## Document excerpt
>>>

The response contains a single standard report for a place named "Las
Vegas", formerly known as "Sin City". The successfulness of the
response is indicated by the lack of an <error>
subelement.
<?xml version="1.0" encoding="UTF-8"?>
<gazetteer-service
xmlns="http://www.alexandria.ucsb.edu/gazetteer"
xmlns:gml="http://www.opengis.net/gml"
xmlns:xlink="http://www.w3.org/1999/xlink"
version="1.2">
<query-response>
<standard-reports>
<gazetteer-standard-report>
<identifier>1001652</identifier>
<codes>
<code scheme="FIPS 55-3">40000</code>
</codes>
<place-status>current</place-status>
<display-name>Las Vegas, Nevada</display-name>
<names>
<name primary="true">Las Vegas</name>
<name status="former">Sin City</name>
</names>
<bounding-box>
<gml:coord>
<gml:X>-115.25</gml:X>
<gml:Y>36.15</gml:Y>
</gml:coord>
<gml:coord>
<gml:X>-115.12</gml:X>
<gml:Y>36.25</gml:Y>
</gml:coord>
</bounding-box>
<footprints>
<footprint-reference xlink:href="http://..."
geometry-type="Polygon" num-points="4632"
primary="true"/>
</footprints>
<classes>
<class thesaurus="ADL Feature Type Thesaurus"
primary="true">populated places</class>
</classes>
</gazetteer-standard-report>
</standard-reports>
</query-response>
</gazetteer-service> |
Finally, here's a possible error response to the above request:
<?xml version="1.0" encoding="UTF-8"?>
<gazetteer-service
xmlns="http://www.alexandria.ucsb.edu/gazetteer"
version="1.2">
<query-response>
<error>
<code>-908</code>
<description>Database connection failure.</description>
</error>
</query-response>
</gazetteer-service> |
The ADL gazetteer protocol is defined in terms of the relatively
simple abstract model given in Gazetteer
model above. In practice, however, gazetteer implementations will
typically be able to represent more elaborate information about
geographic places and model more complex relationships between and
among gazetteer entries and attributes. To allow clients to take
advantage of such information in a structured manner, the gazetteer
protocol defines two transfer formats for gazetteer entries: the
standard report and the extended report.
The extended report of a gazetteer entry is a
gazetteer-specific format; its actual structure is undefined by the
gazetteer protocol. The intention is that all of the information a
gazetteer possesses about an entry be representable by the format. If
a gazetteer supports extended reports, the report format must be
defined by an XML schema; see Capabilities
below.
The standard report of a gazetteer entry corresponds to
the abstract gazetteer model. An XML schema for the report format is
listed below. The schema defines element
<gazetteer-standard-report> in namespace
"http://www.alexandria.ucsb.edu/gazetteer". Subelements
<identifier>, <codes>,
<place-status>, <names>,
<footprints>, <classes>, and
<relationships> and element attributes
primary and status correspond directly to
the model.

<<<

## Task description
Please answer these questions using the gazetteer protocol excerpt, one line each:
1. What code appears in the error response?
2. How does the excerpt say a successful response is indicated?
3. Which two transfer formats for gazetteer entries does the protocol define?
The listing comes from an unrelated source.

## Data excerpt
>>>

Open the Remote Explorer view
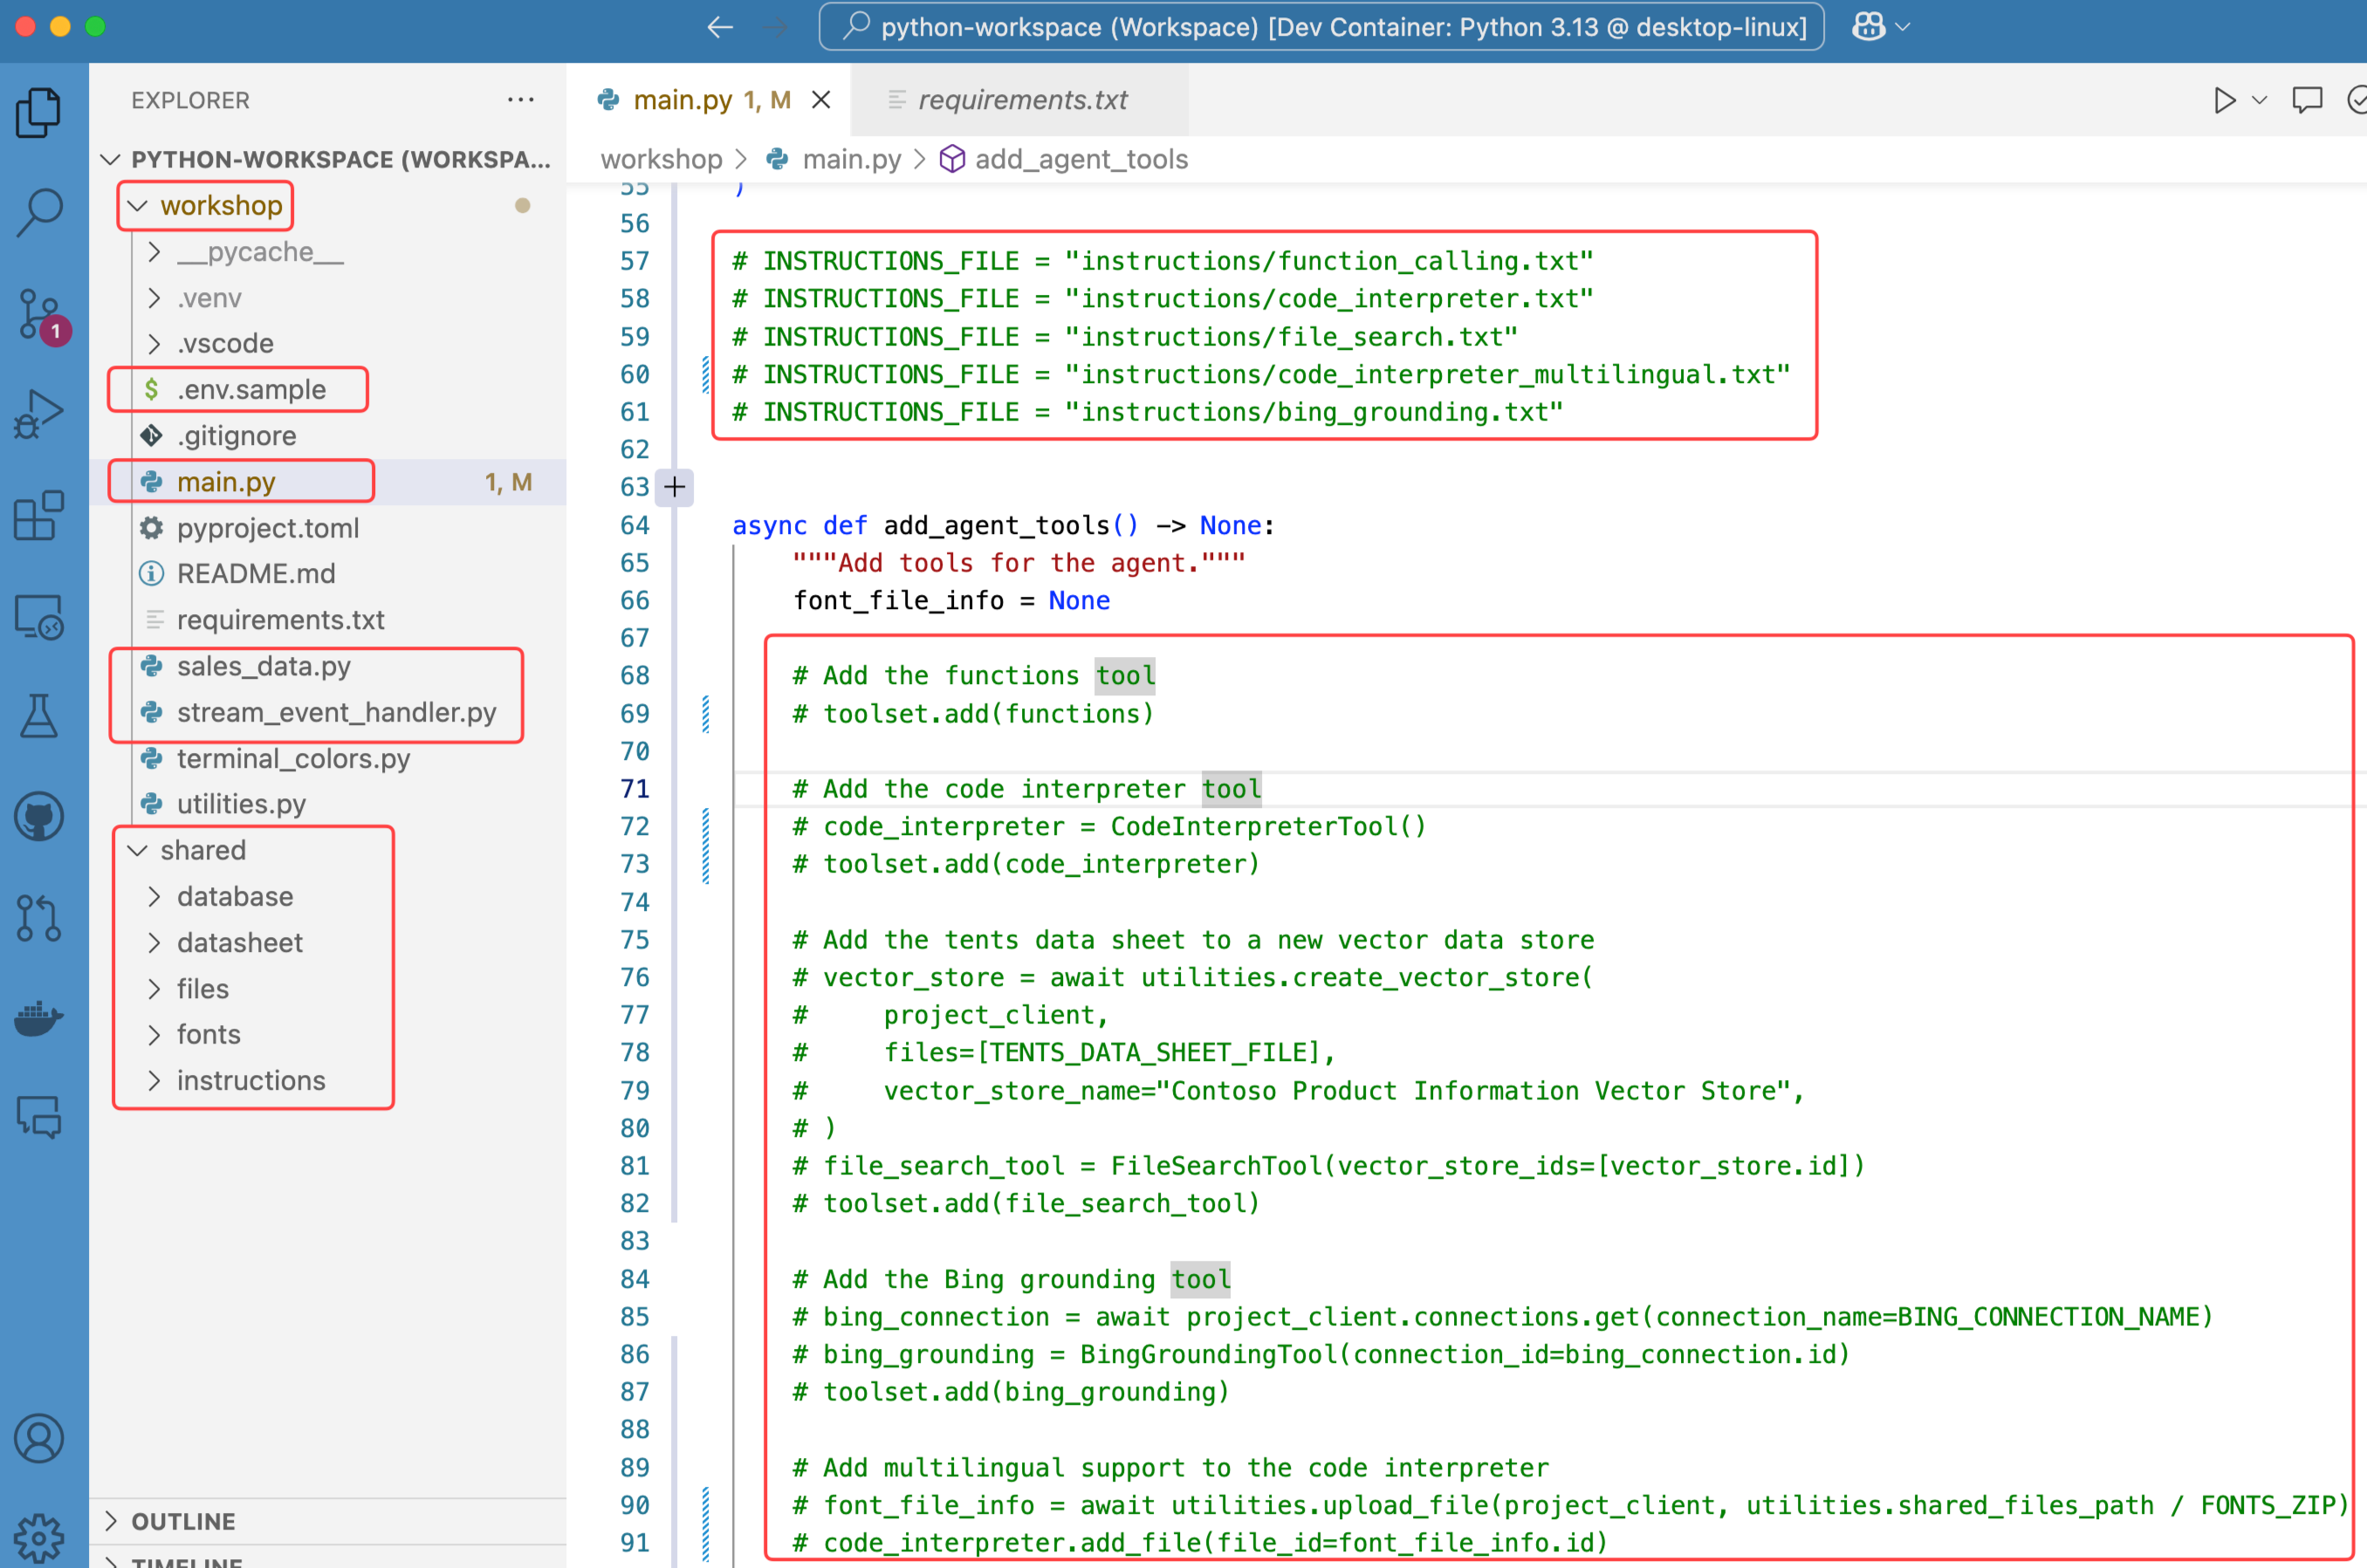2367x1568 pixels. tap(40, 617)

<<<

## Exercise result
1. -908
2. By the lack of an <error> subelement
3. The standard report and the extended report